Selected passage

__________

Southern Corn Billbug
Egg - The kidney-shaped, cream-colored egg is about 3 mm long and 1 mm in diameter.
Larva - The grub is cream colored and legless with a distinct reddish-brown head. It ranges from 2 to 12 mm in length, depending on its maturity. Color plate.
Pupa - The pupa changes from a cream to a reddish-brown color in 7 to 10 days and is about the same size as the adult.
Host Plants - The southern corn billbug appears to prefer corn, but also attacks sorghum and several species of sedges, particularly nutsedge.
Damage - Adults feed on the tender inner tissue of seedling corn. During feeding their beaks pierce through the outer leaf sheath into developing tissues causing dieback of terminal blades, rows of transverse holes on the blades and excessive suckering in plants which survive. In addition to adult attack, larvae develop in and around the underground portion of the stalk. Extensive damage is generally restricted to nonrotated cornfields or to areas adjacent to the previous year's corn. Color plate.
Life History - The overwintering adults, which rarely fly, emerge during April and May from litter in fields, ditches and hedgerows. Each female feeds, mates and lays about 200 eggs, usually at night. They are laid in holes chewed out by the female in the basal area of the host plant. In 4 to 15 days, tiny legless, grublike larvae hatch, migrate down the outside of root crowns, and feed in roots and lower stalks. There is usually only one larva per cornstalk though as many as five have been known to attack the same stalk. The larvae develop in 40 to 70 days and pupate in or around the excavated taproot. Most pupae occur from July to September. Adults develop in 7 to 10 days and either remain within pupal cells or emerge to feed before hibernation. There is only one generation per year.

__________

Data extract

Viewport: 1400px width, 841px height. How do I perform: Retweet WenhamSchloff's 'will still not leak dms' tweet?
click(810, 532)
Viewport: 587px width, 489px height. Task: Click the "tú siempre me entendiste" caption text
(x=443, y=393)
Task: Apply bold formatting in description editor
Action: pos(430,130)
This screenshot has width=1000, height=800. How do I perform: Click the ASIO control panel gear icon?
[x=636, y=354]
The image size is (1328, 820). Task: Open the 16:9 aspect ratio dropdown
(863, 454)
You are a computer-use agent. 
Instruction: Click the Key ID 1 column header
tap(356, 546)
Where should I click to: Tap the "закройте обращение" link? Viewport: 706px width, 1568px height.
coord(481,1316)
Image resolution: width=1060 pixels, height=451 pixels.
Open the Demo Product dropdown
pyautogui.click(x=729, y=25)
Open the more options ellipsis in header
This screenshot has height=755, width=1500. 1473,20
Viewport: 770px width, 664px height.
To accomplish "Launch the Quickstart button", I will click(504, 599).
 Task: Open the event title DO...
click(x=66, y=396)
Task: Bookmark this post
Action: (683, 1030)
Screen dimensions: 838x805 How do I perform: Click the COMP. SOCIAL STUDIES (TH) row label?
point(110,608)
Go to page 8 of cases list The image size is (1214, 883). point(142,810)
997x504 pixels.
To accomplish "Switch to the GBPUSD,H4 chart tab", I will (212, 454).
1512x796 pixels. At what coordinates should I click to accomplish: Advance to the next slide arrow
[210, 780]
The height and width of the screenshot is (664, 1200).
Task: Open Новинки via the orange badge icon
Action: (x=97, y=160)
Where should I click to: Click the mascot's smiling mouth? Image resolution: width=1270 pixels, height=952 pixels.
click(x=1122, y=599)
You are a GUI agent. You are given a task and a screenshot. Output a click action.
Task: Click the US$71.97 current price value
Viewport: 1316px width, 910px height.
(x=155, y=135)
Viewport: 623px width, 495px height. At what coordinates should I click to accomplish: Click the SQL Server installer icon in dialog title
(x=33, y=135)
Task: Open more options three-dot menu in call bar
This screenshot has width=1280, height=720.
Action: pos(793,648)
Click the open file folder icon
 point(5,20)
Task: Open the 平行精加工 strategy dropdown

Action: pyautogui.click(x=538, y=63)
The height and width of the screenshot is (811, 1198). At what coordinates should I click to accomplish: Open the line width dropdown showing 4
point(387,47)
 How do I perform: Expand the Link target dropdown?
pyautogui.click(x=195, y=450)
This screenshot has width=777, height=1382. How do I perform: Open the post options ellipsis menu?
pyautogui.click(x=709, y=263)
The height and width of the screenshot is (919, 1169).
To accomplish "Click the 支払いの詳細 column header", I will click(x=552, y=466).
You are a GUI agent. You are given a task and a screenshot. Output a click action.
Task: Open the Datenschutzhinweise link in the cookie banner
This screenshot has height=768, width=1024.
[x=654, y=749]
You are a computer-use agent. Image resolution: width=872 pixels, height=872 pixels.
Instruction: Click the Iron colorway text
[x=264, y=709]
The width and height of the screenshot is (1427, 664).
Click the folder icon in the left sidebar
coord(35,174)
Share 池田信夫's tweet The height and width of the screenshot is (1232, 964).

__________

Work item A
In the southern corn billbug text, swap "sorghum" for "millet" and give the text again from "Pupa - The pupa" up to and including "corn. Color plate.".
Work item B
Do these statements agree with the southern corn billbug text? Answer yes or no for each, quoting the deciding words. (i) The egg is about 3 mm long. (ii) The larva has legs. (iii) The billbug produces two generations per year.

Task answer A
Pupa - The pupa changes from a cream to a reddish-brown color in 7 to 10 days and is about the same size as the adult.
Host Plants - The southern corn billbug appears to prefer corn, but also attacks millet and several species of sedges, particularly nutsedge.
Damage - Adults feed on the tender inner tissue of seedling corn. During feeding their beaks pierce through the outer leaf sheath into developing tissues causing dieback of terminal blades, rows of transverse holes on the blades and excessive suckering in plants which survive. In addition to adult attack, larvae develop in and around the underground portion of the stalk. Extensive damage is generally restricted to nonrotated cornfields or to areas adjacent to the previous year's corn. Color plate.

Task answer B
(i) Yes: "The kidney-shaped, cream-colored egg is about 3 mm long"
(ii) No: "The grub is cream colored and legless"
(iii) No: "There is only one generation per year."